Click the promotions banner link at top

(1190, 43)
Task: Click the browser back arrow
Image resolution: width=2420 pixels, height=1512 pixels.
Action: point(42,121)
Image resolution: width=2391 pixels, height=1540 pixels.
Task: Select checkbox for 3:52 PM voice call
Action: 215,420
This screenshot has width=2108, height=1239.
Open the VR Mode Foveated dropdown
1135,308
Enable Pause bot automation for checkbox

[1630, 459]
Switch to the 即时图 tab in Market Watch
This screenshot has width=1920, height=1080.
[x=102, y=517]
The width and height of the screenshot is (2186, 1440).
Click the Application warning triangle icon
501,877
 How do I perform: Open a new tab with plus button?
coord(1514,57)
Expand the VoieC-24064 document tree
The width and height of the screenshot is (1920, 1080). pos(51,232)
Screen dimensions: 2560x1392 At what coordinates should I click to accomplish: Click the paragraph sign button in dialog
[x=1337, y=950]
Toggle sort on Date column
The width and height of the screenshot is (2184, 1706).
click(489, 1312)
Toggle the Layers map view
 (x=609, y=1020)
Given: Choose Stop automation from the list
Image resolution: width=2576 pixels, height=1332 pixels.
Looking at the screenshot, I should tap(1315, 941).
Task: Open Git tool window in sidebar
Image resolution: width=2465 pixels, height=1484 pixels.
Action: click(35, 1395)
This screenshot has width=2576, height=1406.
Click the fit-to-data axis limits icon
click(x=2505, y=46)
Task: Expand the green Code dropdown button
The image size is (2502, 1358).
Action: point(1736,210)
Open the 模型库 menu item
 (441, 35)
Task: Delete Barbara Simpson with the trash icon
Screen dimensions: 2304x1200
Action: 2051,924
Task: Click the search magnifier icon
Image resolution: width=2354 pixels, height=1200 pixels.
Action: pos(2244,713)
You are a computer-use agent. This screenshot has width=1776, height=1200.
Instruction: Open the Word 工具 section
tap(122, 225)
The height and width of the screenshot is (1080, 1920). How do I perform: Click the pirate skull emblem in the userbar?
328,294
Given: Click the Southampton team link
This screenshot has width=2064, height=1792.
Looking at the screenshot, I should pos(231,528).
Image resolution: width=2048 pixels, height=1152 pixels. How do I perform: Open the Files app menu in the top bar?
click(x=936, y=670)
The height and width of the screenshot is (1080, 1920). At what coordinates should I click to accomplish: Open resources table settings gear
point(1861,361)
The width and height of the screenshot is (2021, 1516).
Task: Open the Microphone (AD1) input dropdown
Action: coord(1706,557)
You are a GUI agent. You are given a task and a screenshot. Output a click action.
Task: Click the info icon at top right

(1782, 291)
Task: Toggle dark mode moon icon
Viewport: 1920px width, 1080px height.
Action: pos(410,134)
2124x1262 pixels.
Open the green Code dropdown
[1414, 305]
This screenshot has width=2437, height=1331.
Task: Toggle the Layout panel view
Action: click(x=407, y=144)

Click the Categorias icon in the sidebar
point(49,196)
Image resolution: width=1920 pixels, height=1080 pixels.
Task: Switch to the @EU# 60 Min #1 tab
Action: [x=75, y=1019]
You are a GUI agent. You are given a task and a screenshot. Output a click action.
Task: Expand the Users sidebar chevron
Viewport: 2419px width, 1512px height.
_ _ _
TASK DIRECTIONS: Among the lines above, find the one with "Image resolution: width=2465" and the one with "Task: Delete Barbara". Quote both and everything between them, exactly.

ANSWER SPACE:
Image resolution: width=2465 pixels, height=1484 pixels.
Action: click(35, 1395)
This screenshot has width=2576, height=1406.
Click the fit-to-data axis limits icon
click(x=2505, y=46)
Task: Expand the green Code dropdown button
The image size is (2502, 1358).
Action: point(1736,210)
Open the 模型库 menu item
 (441, 35)
Task: Delete Barbara Simpson with the trash icon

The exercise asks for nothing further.